Our team currently uploads files manually to the server which causes some problems because there is a lot of room for human error.
So I’m looking into continuous deployment via CircleCi.
We use bitbucket for version control and would like the option to either auto deploy when pushing to a specific branch or deploy by clicking on a button in the CircleCi interface. Not sure if this is possible tbh.
We have a dedicated server with plesk to which we want to deploy.
I tried looking for some deployment examples but it just keeps getting more confusing.
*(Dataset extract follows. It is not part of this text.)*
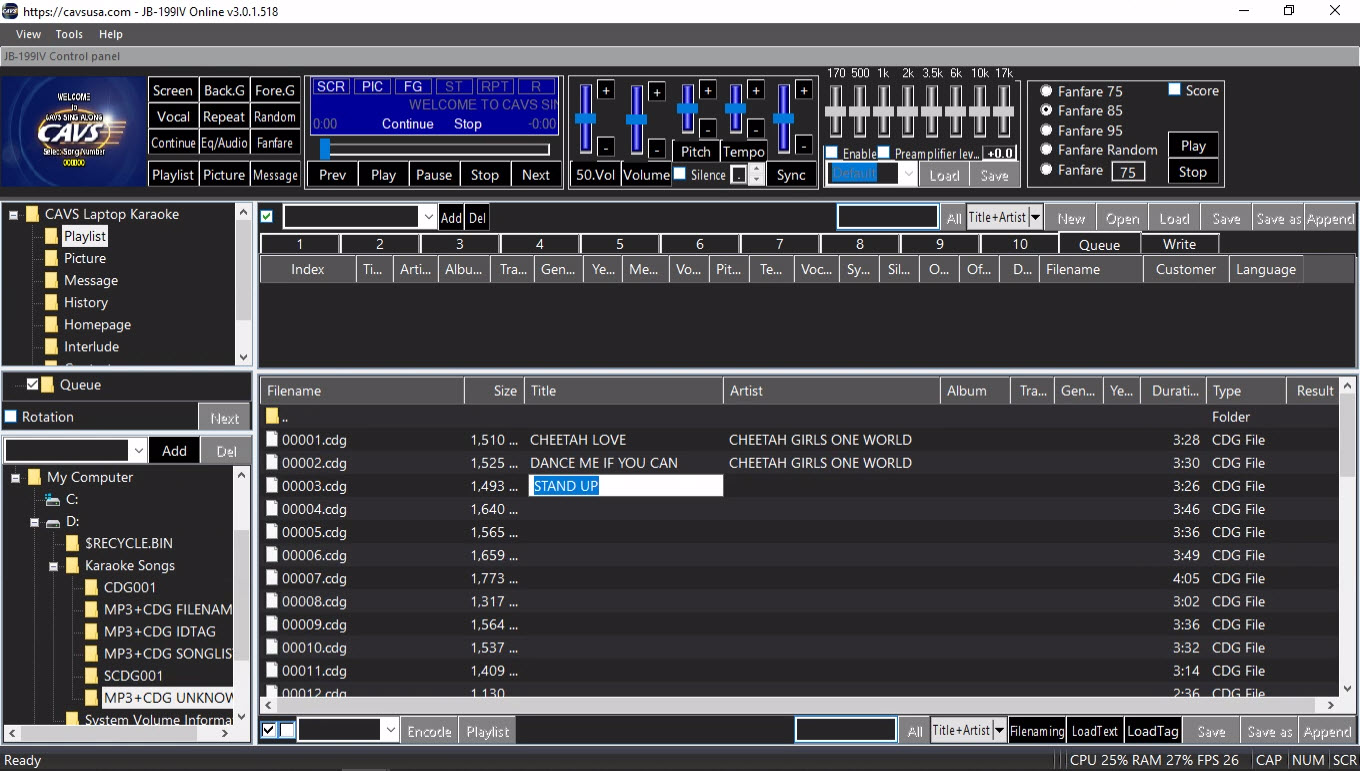Switch to the Queue tab

point(1099,244)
Should I use FTP or ssh deployments?
Why is there no infrastructure on CircleCi to deploy? It seems like everything needs to be build by scratch.
Any examples to a simple deployment script are appreciated.
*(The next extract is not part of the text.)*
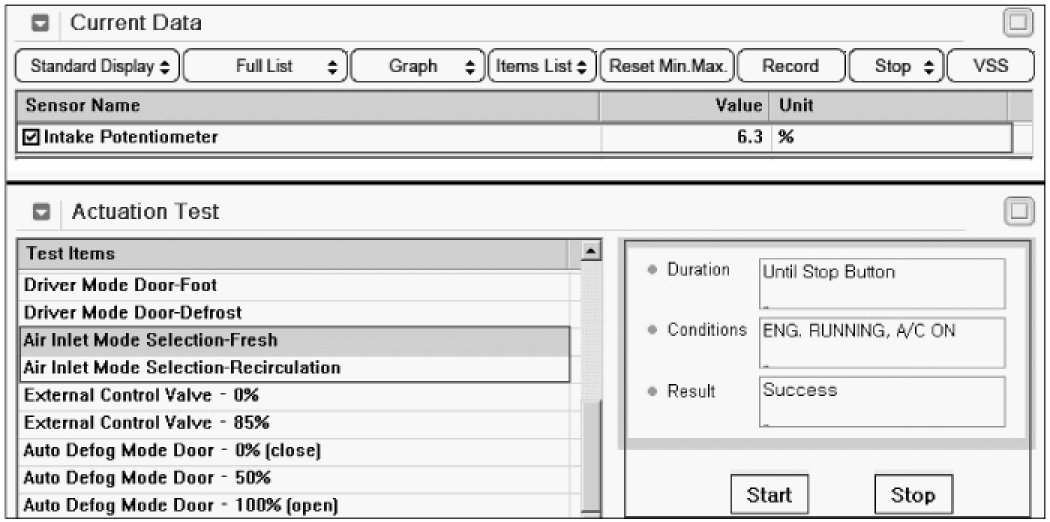Choose External Control Valve - 85% test
This screenshot has width=1050, height=522.
tap(146, 422)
Any project you define in CircleCI can run scripts - so the starting point would be to just write a script that follows the same steps as you currently follow with your manual process.
Once you can perform the manual process, by just executing the Project within the CircleCI dashboard you can then start to enhance the process with whatever tools you wish to use. Doing it this way also means you have a working baseline that you understand and can always go back to.
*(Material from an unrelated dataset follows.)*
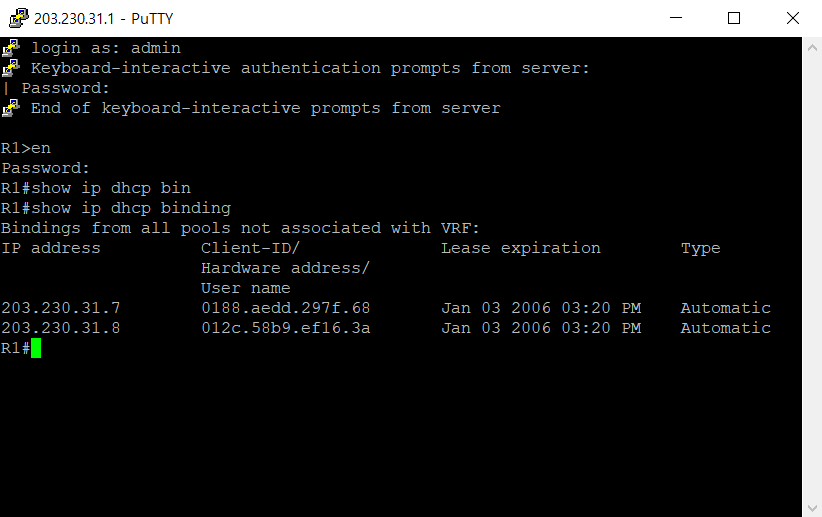
Task: Click the 'Lease expiration' column header
Action: click(521, 248)
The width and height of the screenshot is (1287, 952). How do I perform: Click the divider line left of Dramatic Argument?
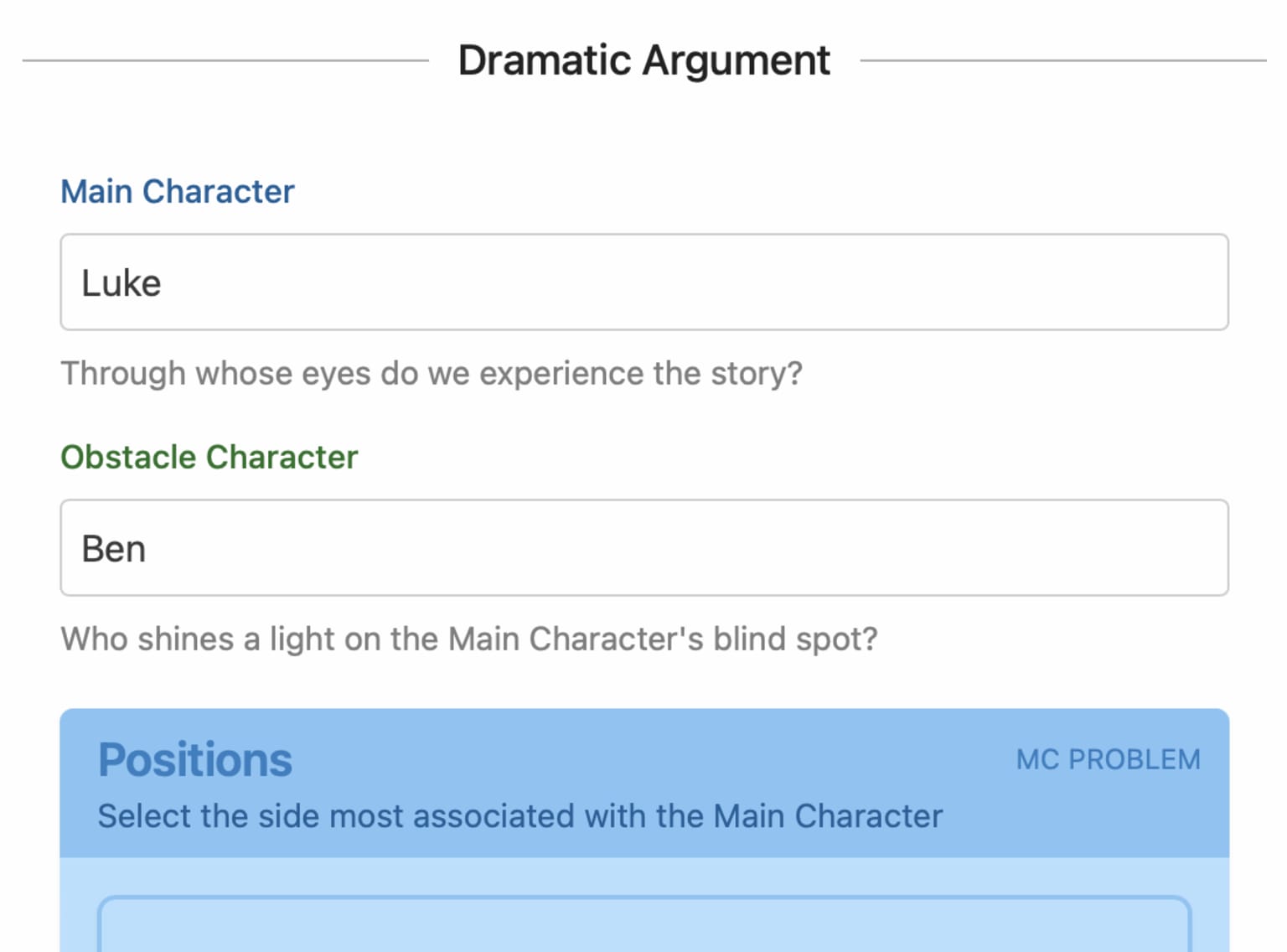click(x=225, y=60)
So what I understand is that after years there are no best practices or recommendations on how to get started?
Everything seems straight forward when you want to upload to AWS of Heroku but when you want to deploy to a normal server nobody seems to know what to do.
It is more the fact that I build docker containers with CircleCI so there is nothing I can provide for a general deployment process.
If you provide some detail about your environment and toolset someone may be able to provide some details on how they do things in a similar environment.
This is the config I’m currently trying to get to work:
version: 2.1
executors:
my-executor:
docker:
- image: cimg/node:14.18.2
jobs:
build:
executor: my-executor
steps:
- checkout
# Download and cache dependencies
- restore_cache:
keys:
- v1-dependencies-{{ checksum "package.json" }}
# fallback to using the latest cache if no exact match is found
- v1-dependencies-
- run: npm install
- save_cache:
paths:
- node_modules
key: v1-dependencies-{{ checksum "package.json" }}
- run: npm run build --prod
deploy:
executor: my-executor
steps:
- add_ssh_keys:
fingerprints:
- $SSH_FINGERPRINT
- run: sudo apt install rsync
- run:
name: Deploy Over SSH
command: |
rsync -a $LOCAL_PATH $SSH_USER@$SSH_HOST:$REMOTE_PATH
- run: ssh $SSH_USER@$SSH_HOST 'chmod -R 755 $REMOTE_PATH'
workflows:
version: 2.1
build-and-deploy:
jobs:
- build
- deploy:
requires:
- build
The build job is working, however I think that the build is not being kept for the next job.
But at least it does not fail.
The deploy step however does not work .
The error I’m getting is this:
#!/bin/bash -eo pipefail
sudo apt install rsync
Reading package lists... Done
Building dependency tree
Reading state information... Done
E: Unable to locate package rsync
Exited with code exit status 100
CircleCI received exit code 100
It seems like the issue is caused by something else.
Unfortunately there are no useful results when searching the web for example configurations with rsync.
#!/bin/bash -eo pipefail
sudo apt install -y rsync
Reading package lists... Done
Building dependency tree
Reading state information... Done
E: Unable to locate package rsync
Exited with code exit status 100
CircleCI received exit code 100
Artifacts built in a job do not automatically persist to the next job. You need to save such artifacts to a workspace at end of job, and load them at beginning of next job. Search for save workspace and you should get to examples pretty quickly.
@Grasmachien sorry I do not. I don’t know enough about your situation, but I have a feeling that using rsync is not the way to go. I presume you are trying to install some private ssh keys onto the circleci machine? Can you use AWS Secrets or similar? If so, you could put the private keys there. Alternatively, put the keys in AWS S3 and retrieve from circleci (Azure and GCP have their equivalents of Secrets and S3).
@schollii Why would rsync not be the way to go?
We have a normal dedicated server.
No AWS or anything like that.
I just found out the main reason why my attempts always fail. We can only access our server via a VPN or on our whitelisted IP at the office. I contacted my hosting provider and was told that connecting to the VPN might prove to be hard because they work with a specific VPN client. We might want to use IP ranges to whitelist circle ci in the firewall of the server.
normal server
AWS is new normality
As to providing keys to job, easiest way would be use CircleCI contexts - zero overhead on getting them to the job. Second option is getting them from AWS/GCP key storage (if you know how to use them).